Comments

Pete Siamidis wrote on 6/6/2013, 8:56 PM
Awesome, thanks for the link. I was wondering if Vegas Pro would support Haswell's gpu, looks like for the timeline it runs great. I wish they had also shown encoding speed.
HumbleMovieMaker wrote on 6/7/2013, 11:56 AM
Well Vegas 12 Pro runs on my i5 laptop with HD 4000 just fine, so Haswell should be even better.

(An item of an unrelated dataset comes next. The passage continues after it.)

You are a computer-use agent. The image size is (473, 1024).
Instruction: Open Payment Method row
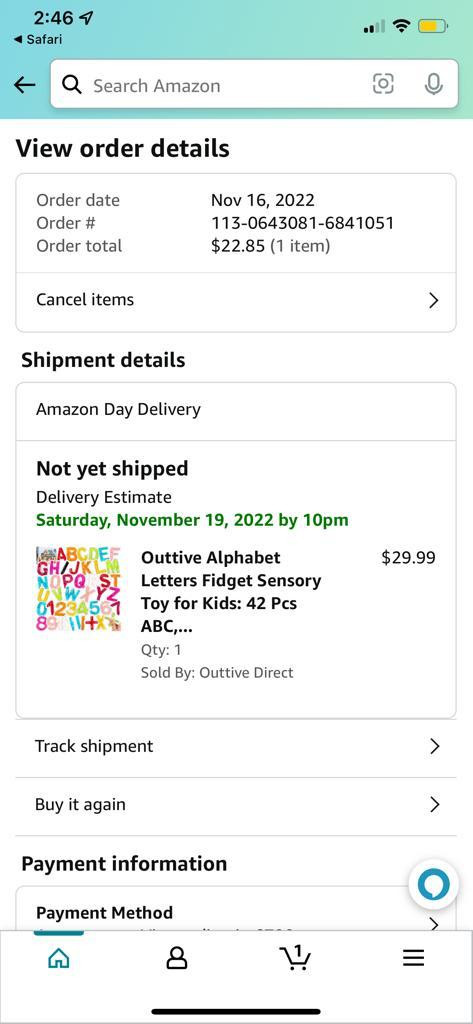236,913
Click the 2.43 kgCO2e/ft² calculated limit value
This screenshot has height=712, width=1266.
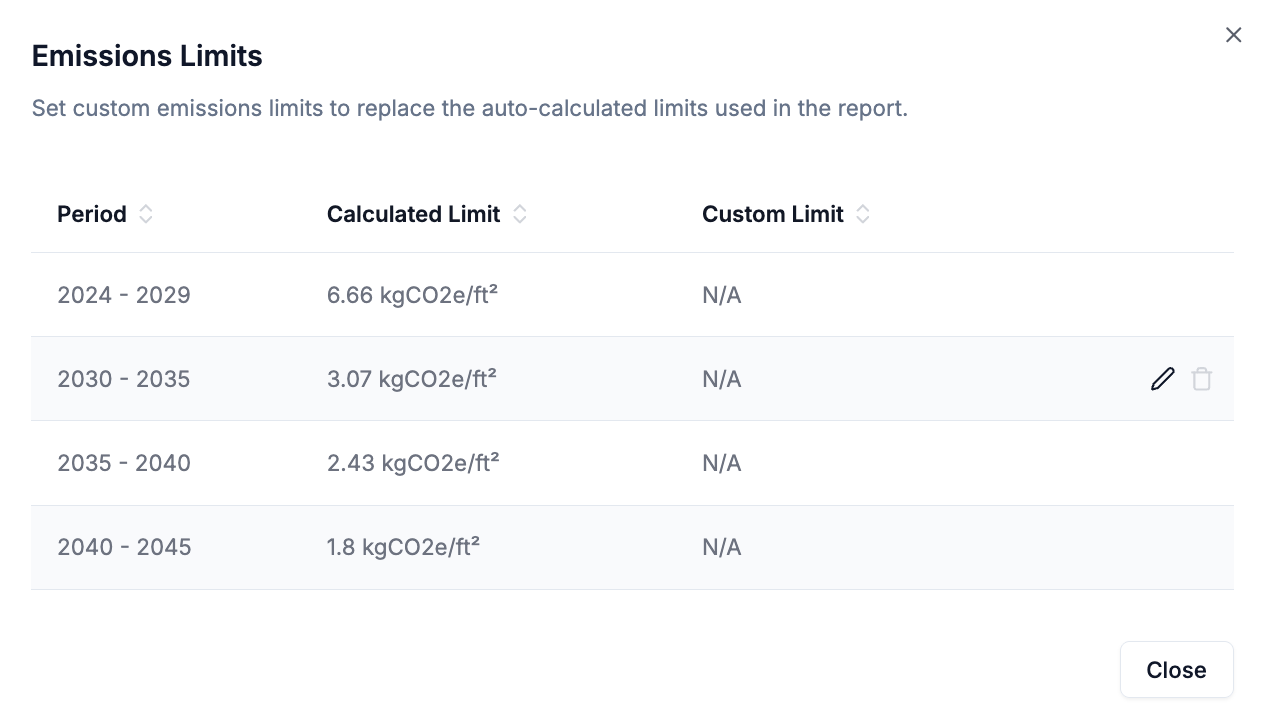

Encoding with QuickSync using the Sony AVC/MVC Encoder for internet is quick for me!
T Reynolds wrote on 6/7/2013, 12:18 PM
ANANDTECH - Our final compute benchmark is Sony Vegas Pro 12, an OpenGL and OpenCL video editing and authoring package. Vegas can use GPUs in a few different ways, the primary uses being to accelerate the video effects and compositing process itself, and in the video encoding step. With video encoding being increasingly offloaded to dedicated DSPs these days we’re focusing on the editing and compositing process, rendering to a low CPU overhead format (XDCAM EX). This specific test comes from Sony, and measures how long it takes to render a video.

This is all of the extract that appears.